Segment Start: Material provided

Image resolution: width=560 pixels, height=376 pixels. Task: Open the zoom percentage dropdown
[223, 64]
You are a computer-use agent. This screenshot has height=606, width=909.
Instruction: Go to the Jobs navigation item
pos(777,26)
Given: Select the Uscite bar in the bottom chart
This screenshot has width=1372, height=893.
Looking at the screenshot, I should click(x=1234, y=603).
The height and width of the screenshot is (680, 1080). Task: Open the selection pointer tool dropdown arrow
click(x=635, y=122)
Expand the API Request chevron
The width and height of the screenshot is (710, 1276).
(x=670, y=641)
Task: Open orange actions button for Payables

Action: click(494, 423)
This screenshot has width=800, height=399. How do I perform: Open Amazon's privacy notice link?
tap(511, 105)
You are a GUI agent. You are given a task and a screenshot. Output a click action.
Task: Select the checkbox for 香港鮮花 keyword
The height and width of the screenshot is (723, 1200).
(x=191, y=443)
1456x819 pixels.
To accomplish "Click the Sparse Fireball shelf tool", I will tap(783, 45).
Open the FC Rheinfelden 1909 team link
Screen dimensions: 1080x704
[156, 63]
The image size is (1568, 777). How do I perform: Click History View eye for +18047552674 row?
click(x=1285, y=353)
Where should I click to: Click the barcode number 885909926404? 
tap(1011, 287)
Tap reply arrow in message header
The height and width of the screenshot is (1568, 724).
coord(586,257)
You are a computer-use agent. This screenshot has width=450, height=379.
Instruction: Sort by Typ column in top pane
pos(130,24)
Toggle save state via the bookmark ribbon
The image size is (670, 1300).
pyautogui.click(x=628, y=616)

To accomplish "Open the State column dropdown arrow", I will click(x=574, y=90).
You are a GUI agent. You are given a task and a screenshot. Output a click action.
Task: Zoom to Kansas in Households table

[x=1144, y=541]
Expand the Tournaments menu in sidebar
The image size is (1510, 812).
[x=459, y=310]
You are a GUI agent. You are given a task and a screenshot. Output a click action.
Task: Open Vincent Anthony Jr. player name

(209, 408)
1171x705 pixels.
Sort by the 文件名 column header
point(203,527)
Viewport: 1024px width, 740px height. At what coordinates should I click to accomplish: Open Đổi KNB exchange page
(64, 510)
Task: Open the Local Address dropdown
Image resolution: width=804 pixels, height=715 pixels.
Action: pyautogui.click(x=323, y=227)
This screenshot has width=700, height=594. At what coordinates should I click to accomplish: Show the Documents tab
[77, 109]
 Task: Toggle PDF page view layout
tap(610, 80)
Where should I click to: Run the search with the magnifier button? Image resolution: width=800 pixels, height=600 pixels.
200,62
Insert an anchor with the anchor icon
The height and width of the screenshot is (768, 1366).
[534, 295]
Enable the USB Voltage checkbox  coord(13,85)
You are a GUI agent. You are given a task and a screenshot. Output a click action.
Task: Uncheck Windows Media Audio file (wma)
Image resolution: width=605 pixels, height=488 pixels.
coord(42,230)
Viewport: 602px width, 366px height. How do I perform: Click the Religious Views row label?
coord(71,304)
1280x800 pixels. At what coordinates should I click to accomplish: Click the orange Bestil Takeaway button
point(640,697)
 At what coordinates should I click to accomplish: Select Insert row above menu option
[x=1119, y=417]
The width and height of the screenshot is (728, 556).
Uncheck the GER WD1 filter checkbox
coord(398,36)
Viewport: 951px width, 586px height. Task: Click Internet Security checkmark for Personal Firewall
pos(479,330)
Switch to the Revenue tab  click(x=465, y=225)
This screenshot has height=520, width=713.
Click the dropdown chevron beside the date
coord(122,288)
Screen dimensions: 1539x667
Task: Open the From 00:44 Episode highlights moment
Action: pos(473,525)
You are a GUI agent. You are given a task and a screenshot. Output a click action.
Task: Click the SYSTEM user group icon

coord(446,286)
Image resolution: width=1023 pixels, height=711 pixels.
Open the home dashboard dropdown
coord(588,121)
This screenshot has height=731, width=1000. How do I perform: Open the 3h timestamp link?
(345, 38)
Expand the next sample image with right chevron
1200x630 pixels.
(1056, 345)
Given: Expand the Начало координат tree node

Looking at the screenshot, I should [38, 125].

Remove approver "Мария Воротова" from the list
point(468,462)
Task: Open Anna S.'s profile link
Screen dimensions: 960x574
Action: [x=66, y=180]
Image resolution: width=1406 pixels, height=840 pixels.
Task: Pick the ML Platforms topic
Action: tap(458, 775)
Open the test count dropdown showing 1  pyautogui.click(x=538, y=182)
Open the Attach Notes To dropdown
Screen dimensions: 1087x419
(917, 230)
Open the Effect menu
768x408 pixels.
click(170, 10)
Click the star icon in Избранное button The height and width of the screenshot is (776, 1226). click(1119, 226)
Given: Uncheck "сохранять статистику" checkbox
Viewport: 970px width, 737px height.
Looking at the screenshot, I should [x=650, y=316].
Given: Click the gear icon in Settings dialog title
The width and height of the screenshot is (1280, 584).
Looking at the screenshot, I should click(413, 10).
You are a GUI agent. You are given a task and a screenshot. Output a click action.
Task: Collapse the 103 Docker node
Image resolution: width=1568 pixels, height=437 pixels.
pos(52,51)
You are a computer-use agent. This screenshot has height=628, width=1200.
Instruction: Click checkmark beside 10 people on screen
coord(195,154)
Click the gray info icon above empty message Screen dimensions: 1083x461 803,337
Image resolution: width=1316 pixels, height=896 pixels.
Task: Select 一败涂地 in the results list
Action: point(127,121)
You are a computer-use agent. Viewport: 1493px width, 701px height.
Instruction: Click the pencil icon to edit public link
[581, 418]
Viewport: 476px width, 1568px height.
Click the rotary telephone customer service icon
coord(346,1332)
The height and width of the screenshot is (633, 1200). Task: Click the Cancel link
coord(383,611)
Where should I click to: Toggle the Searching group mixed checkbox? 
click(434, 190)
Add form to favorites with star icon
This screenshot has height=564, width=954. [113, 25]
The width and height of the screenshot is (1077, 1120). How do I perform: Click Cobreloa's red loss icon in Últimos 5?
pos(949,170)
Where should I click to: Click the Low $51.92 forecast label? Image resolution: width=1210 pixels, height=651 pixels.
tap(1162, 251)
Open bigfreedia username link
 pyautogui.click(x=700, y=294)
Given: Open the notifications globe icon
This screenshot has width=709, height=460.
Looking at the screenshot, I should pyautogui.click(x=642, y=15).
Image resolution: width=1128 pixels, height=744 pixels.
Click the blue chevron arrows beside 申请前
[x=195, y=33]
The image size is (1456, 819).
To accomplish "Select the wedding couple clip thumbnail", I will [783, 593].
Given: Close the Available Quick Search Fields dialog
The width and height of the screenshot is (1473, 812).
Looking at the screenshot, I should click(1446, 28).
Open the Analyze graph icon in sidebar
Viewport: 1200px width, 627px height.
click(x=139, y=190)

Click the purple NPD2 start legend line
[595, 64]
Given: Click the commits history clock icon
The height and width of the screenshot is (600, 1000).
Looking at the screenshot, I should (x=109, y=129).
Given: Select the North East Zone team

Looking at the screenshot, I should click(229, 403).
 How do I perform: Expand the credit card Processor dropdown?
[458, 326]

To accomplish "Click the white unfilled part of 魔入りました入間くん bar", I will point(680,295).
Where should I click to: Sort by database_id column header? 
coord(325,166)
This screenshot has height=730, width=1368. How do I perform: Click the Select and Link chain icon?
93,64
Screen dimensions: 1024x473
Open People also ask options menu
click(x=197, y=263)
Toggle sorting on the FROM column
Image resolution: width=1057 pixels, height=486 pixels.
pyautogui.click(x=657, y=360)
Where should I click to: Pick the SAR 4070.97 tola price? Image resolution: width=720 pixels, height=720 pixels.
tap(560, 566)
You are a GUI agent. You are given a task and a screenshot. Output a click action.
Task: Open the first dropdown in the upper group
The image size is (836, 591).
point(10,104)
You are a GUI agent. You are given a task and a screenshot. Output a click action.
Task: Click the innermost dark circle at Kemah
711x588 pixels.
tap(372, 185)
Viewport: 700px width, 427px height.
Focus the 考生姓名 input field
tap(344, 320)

Segment End: Material provided

Using the entries above, say how many lines contain the string "dialog"; the number is the full reply.

▸ **Answer to this exercise**: 2